NZXT hat in einem Blogbeitrag erneut das bekannte PCIe-Riser-Problem des H1-Gehäuses aus dem Jahr 2020 aufgegriffen, das damals zu Kurzschlüssen und einer Rückrufaktion führte. Ziel ist es, Käufer des neuen H2 Flow-Gehäuses zu beruhigen, das unter anderem von TechPowerUp getestet wurde.

Beim ursprünglichen H1 kam es zu Problemen, weil eine Befestigungsschraube Kontakt mit einer Stromleitung auf der Platine des Riser-Kabels hatte. Dadurch entstand ein Kurzschluss mit potenzieller Brandgefahr.

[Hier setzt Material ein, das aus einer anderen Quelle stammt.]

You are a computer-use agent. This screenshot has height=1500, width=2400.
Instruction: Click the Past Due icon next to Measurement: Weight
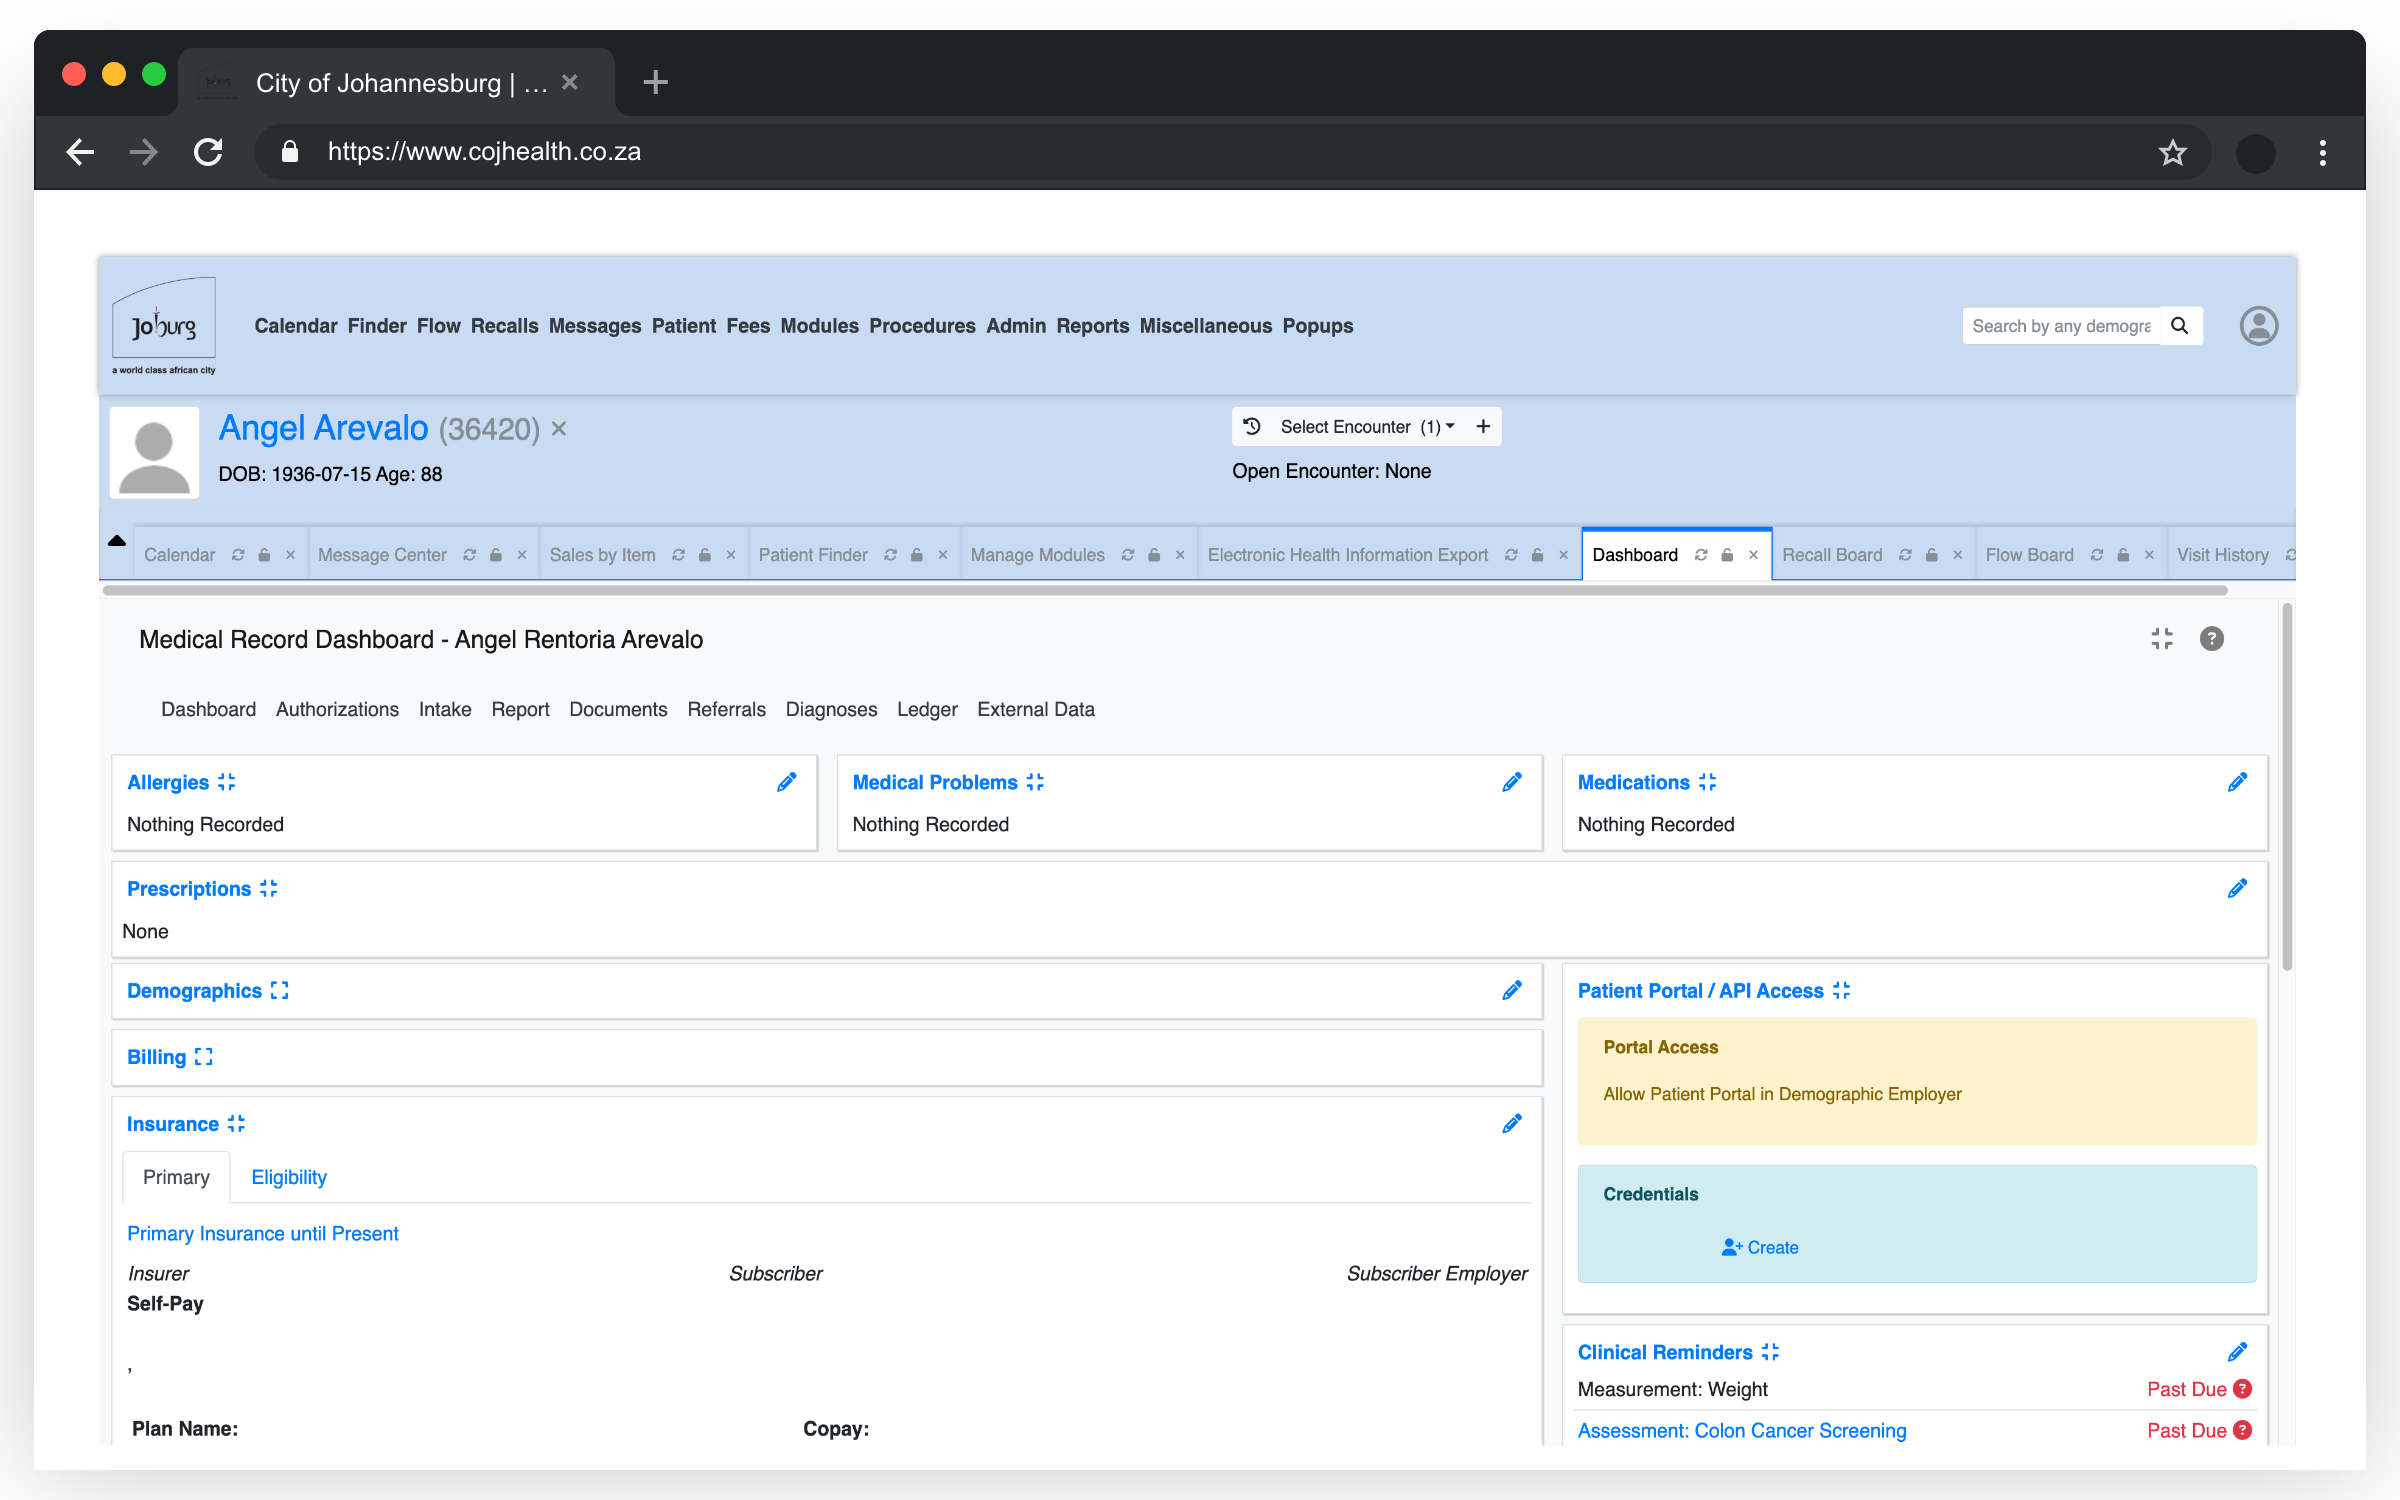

Für den H2 Flow hat NZXT zwei Schutzmaßnahmen eingeführt:
Zum einen sorgt ein spezieller Abstandshalter dafür, dass die Schraube keinen direkten Kontakt zur Platine bekommt. Zum anderen wurde das Platinenlayout so geändert, dass sich um das Schraubloch nur noch geerdete Leiterbahnen befinden.

Zusätzlich wurde eine Kupferfläche zur weiteren Absicherung integriert. Diese fehlt teils noch in frühen Testmustern, ist aber in der Serienproduktion enthalten.

Laut NZXT wurden damit die Ursachen des früheren Problems vollständig beseitigt – ein ähnlicher Defekt soll künftig nicht mehr auftreten.